Philosophy Sharing Foundation, or PSF, is a non-profit organisation founded in Malta in 2012. Its mission is to bring together philosophy enthusiasts; to inspire, strengthen and promote philosophical activity in the Maltese Islands; and to contribute towards society through Philosophy. The foundation does not adhere to, or profess, any single creed or ideology. Its official languages are Maltese and English.

Establishment

The original idea to create a society in order to provide meeting opportunities, and perhaps study prospects, for members of the general public who were interested in philosophy came from Peter Serracino Inglott. Though he intended to give the initiative a go, he was impeded by his untimely death in March 2012. Subsequently, however, just a few weeks after his death a group of academics, intellectuals and other members of the community came together to bring the idea to fruition. The foundation was established on 21 May 2012, by public act. It started its public operations on the following 22 June.

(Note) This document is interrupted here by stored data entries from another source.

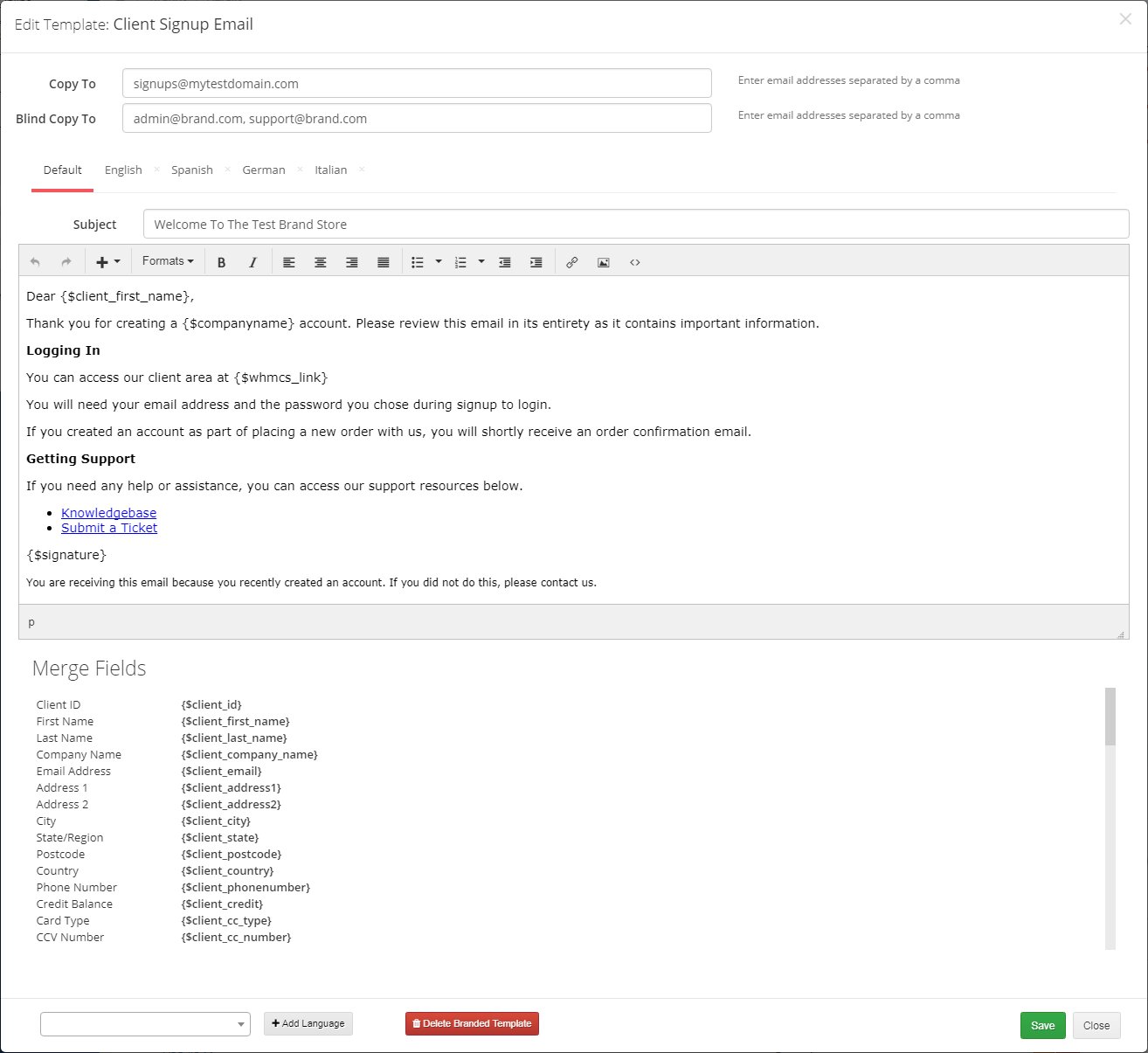The image size is (1148, 1053).
Task: Open the Knowledgebase link
Action: (108, 512)
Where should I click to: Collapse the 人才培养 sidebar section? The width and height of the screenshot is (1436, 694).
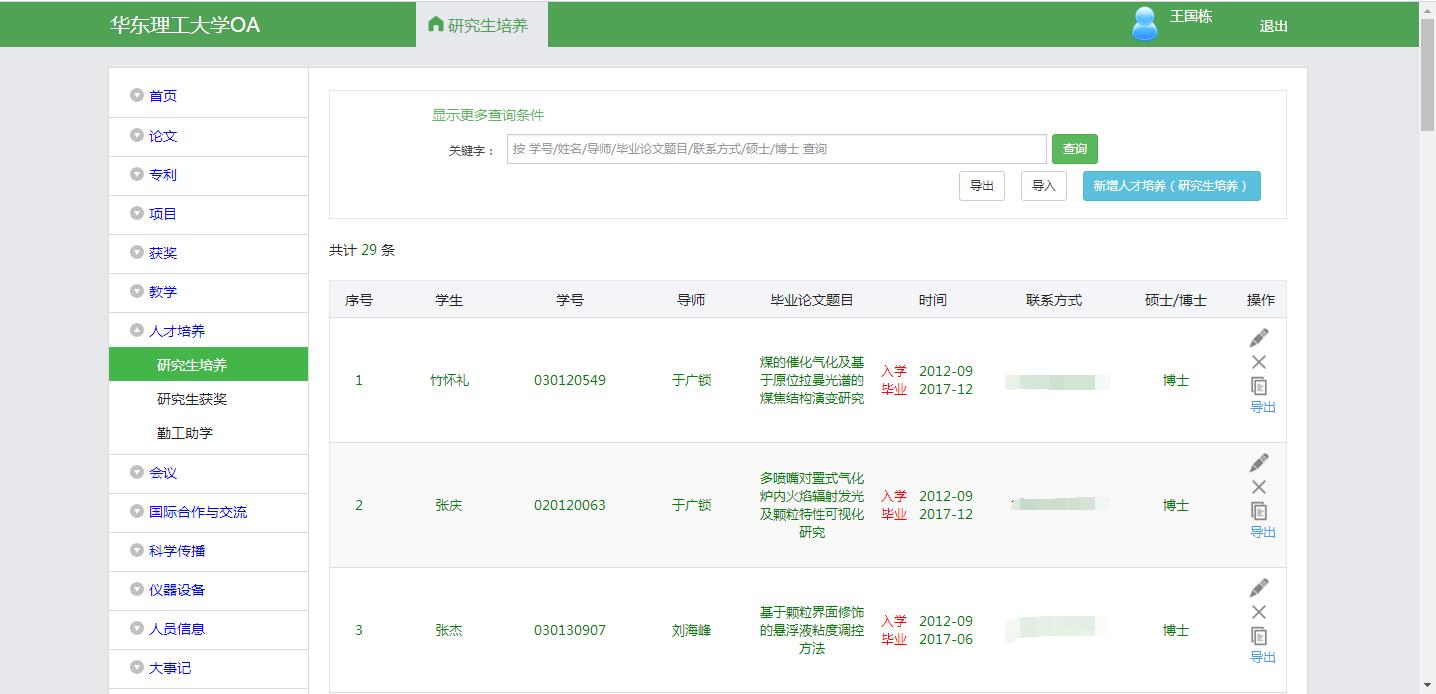coord(176,331)
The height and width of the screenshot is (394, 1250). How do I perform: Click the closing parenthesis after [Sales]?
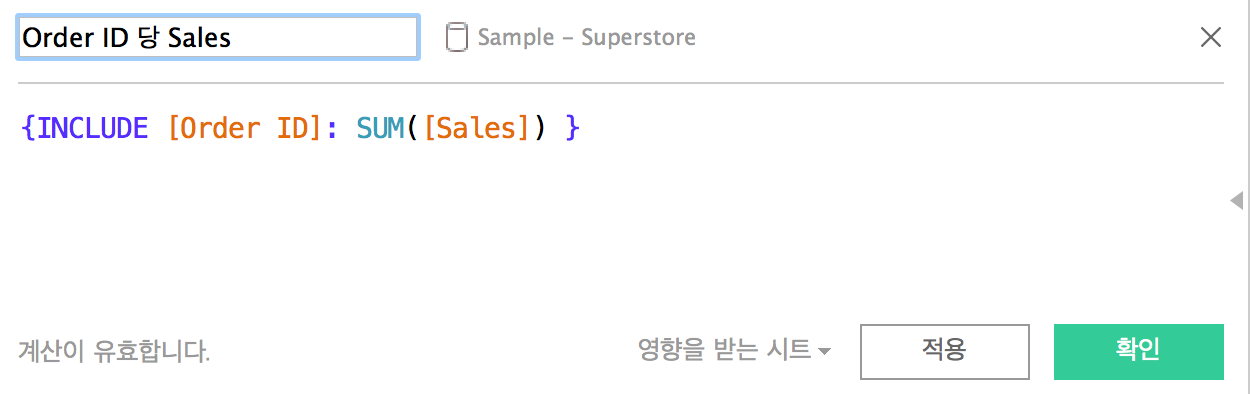pos(539,128)
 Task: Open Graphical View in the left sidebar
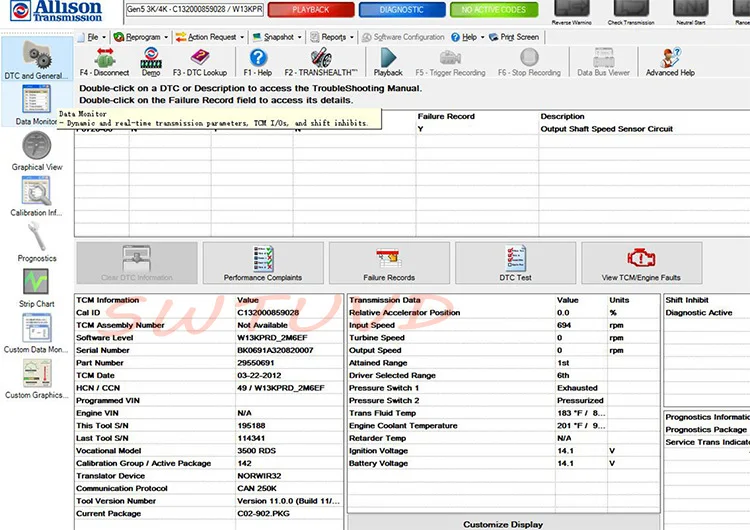[x=37, y=151]
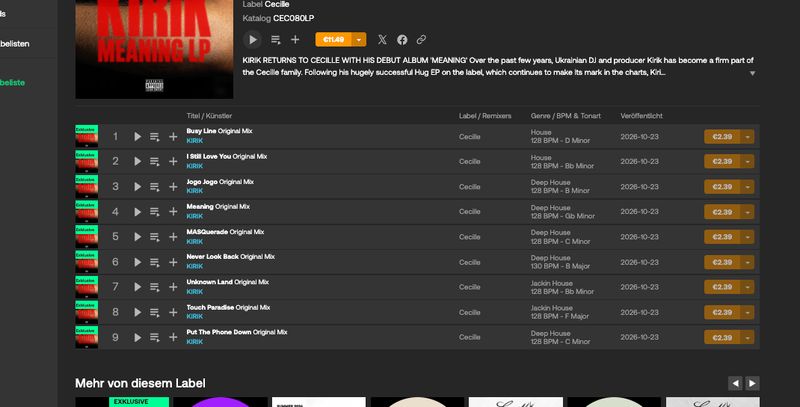This screenshot has height=407, width=800.
Task: Buy the full album for €11.49
Action: [x=334, y=39]
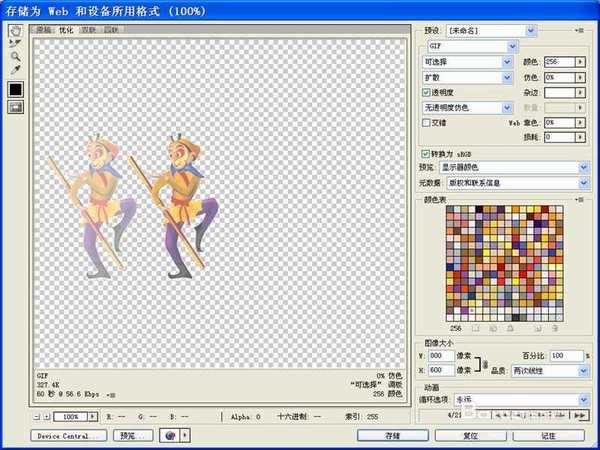Click the browser preview globe icon
This screenshot has height=450, width=600.
point(169,436)
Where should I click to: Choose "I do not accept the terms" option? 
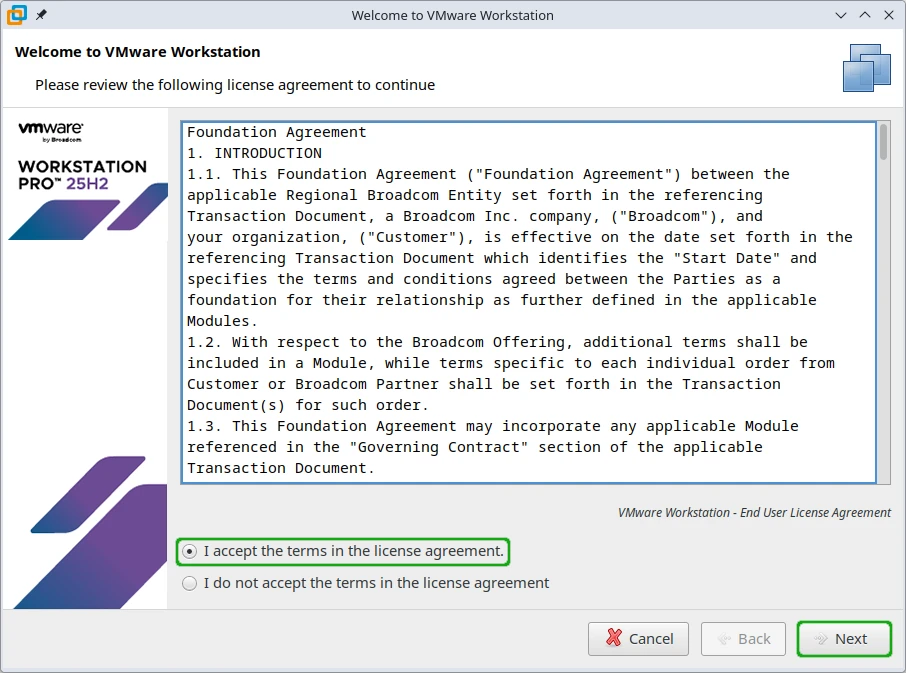tap(190, 583)
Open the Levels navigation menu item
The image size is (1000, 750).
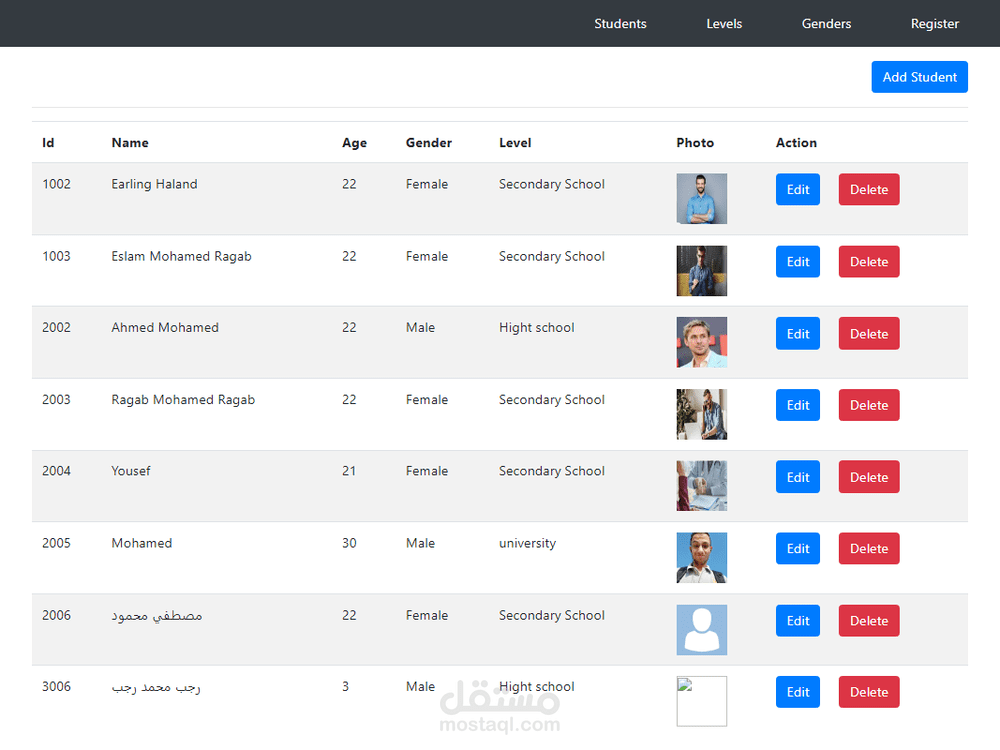[x=724, y=23]
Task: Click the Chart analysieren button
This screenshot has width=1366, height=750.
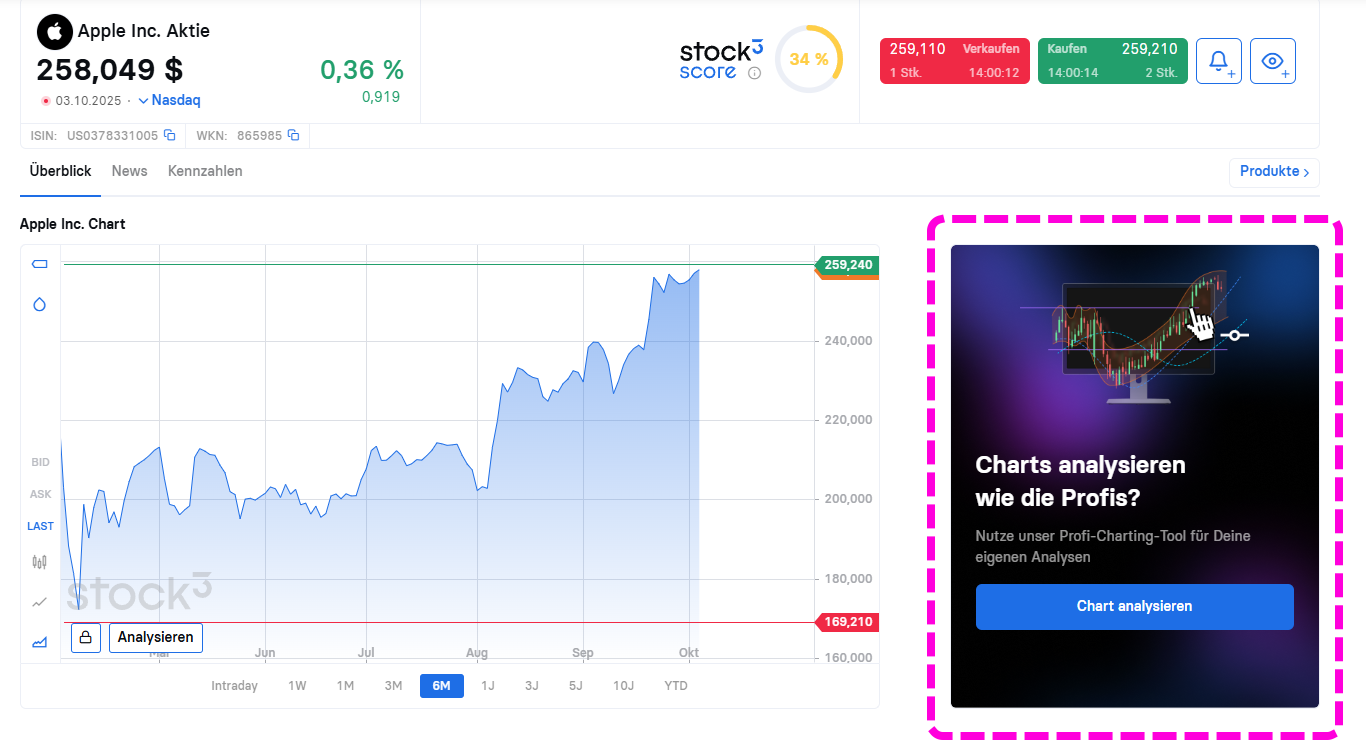Action: 1134,606
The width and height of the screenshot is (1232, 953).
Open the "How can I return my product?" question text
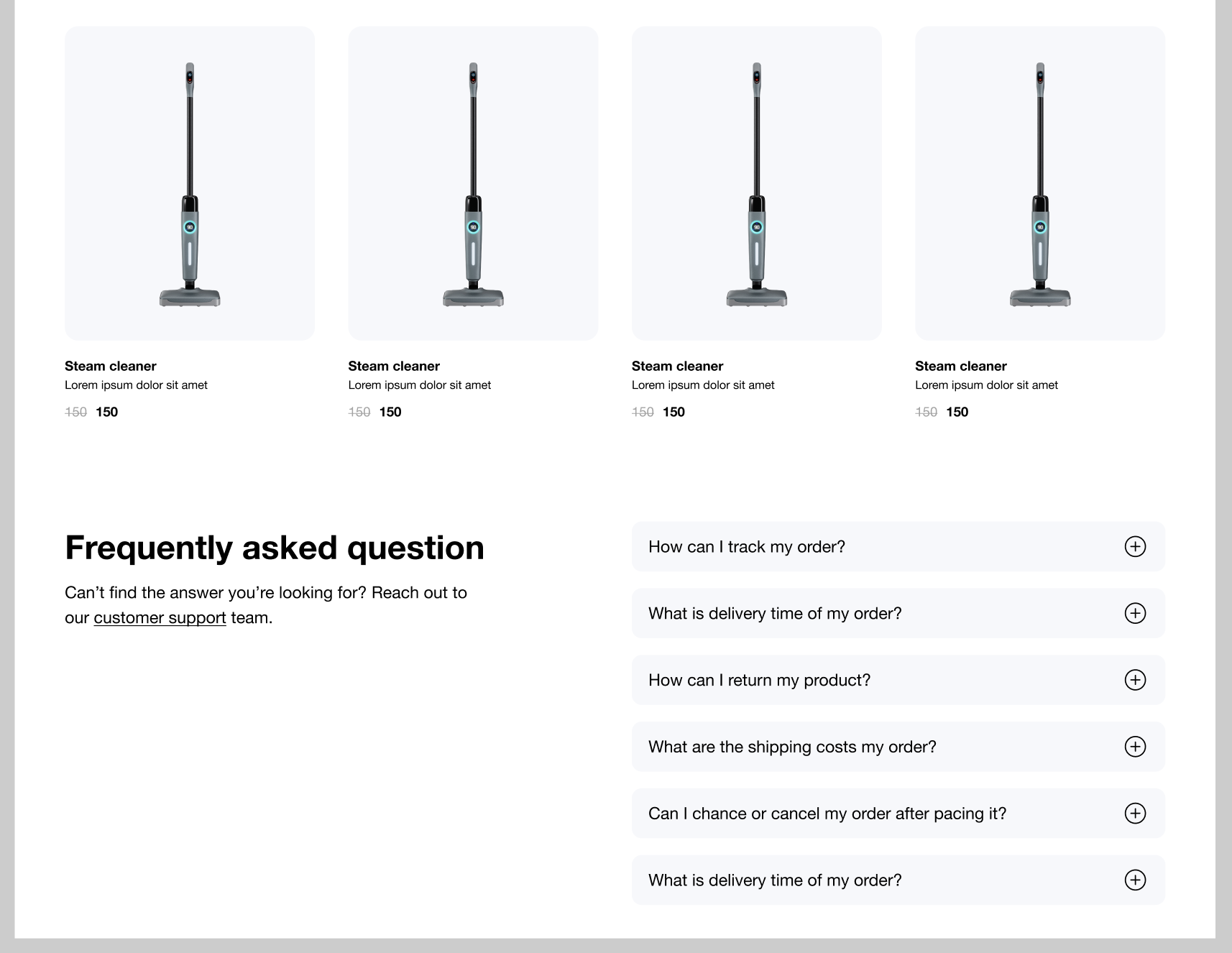[x=759, y=680]
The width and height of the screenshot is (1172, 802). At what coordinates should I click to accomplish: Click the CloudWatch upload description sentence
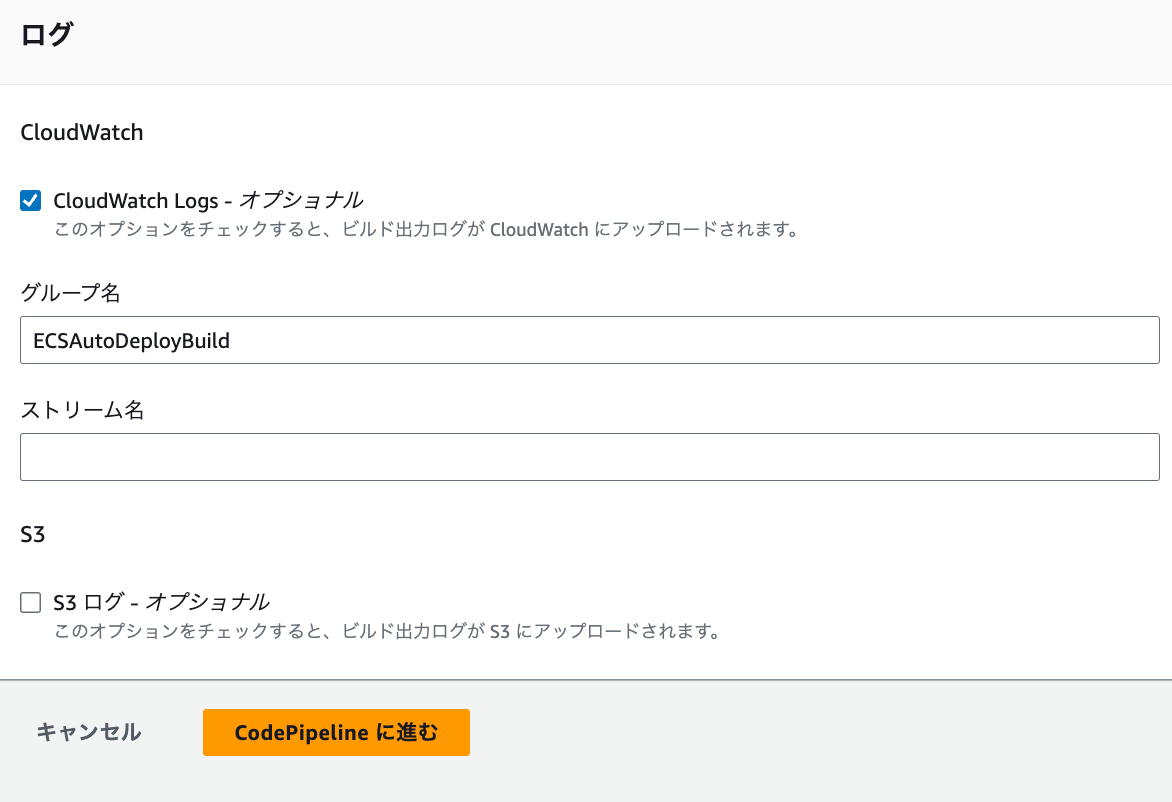[x=425, y=230]
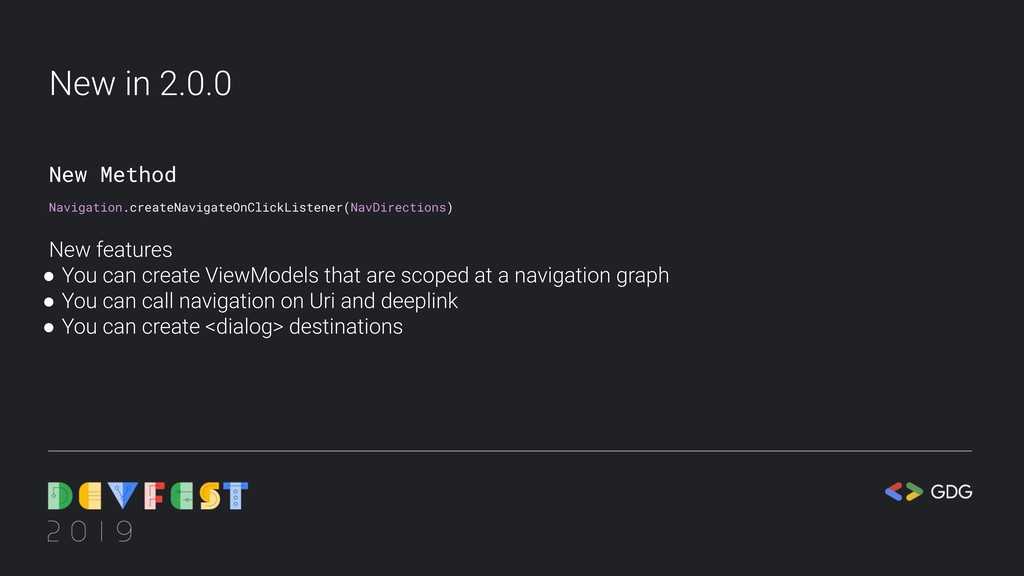Click the New Method heading
1024x576 pixels.
112,174
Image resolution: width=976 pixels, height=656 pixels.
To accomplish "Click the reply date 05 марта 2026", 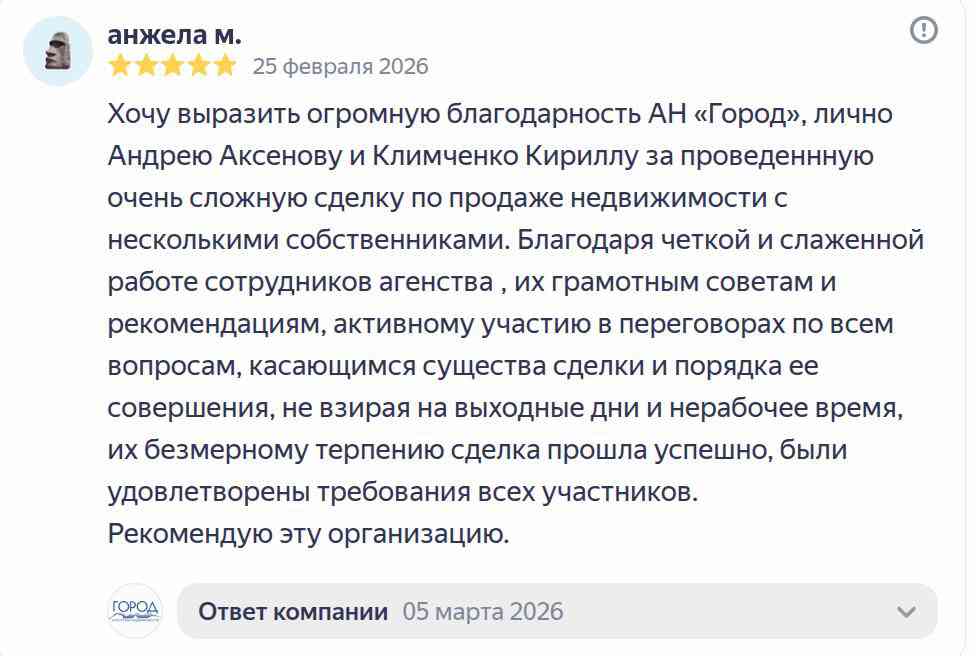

PSF is registered with the Commission for Voluntary Organisation (VO-0679) and, for the purposes of Maltese law, it is to be considered as a Legal Person (LPF-85).

Objectives

The objectives of PSF are:

 to bring together Maltese philosophers, facilitate discussion of their ideas, and encourage their work;
 to promote philosophical investigation;
 to share philosophical ideas with the Maltese public;
 to assist the documentation, compilation, safe-keeping, and accessibility of the works of Maltese philosophers;
 to disseminate information on Maltese philosophers, their work and their ideas;
 to foster the participation of Maltese philosophers in public debates; and
 to further philosophical understanding and knowledge in general.

Activities

The activities of PSF include:

 organising encounters for Maltese philosophers;
 encouraging and facilitating the writing, publication and distribution of works by Maltese philosophers;
 furthering research on past and present Maltese philosophers;
 establishing a central archive with the works of Maltese philosophers;
 coordinating courses, meetings, seminars, conferences and such like gatherings; and
 collaborating with entities which can aid the foundation in its objectives and activities.

Long-term objectives

The long-term objectives of PSF include:

 publishing a periodical for the sharing of ideas; 
 setting up an outlet for the sale of material related to philosophy; 
 starting an editorial house for the publishing of books on philosophy and other related subjects; and
 affiliating the foundation to an established local or foreign institution of higher education for the conferment of academic recognition in philosophy.

Membership and management

PSF grants membership to who, graduate in philosophy or not, agrees with the mission and objectives of the foundation.	Members pay a nominal annual fee.

The foundation is governed by a number of members forming a steering committee, two of which are philosophy graduates. The chairperson of the committee is elected by the members of the foundation from among themselves every two years. The committee meets on a monthly basis.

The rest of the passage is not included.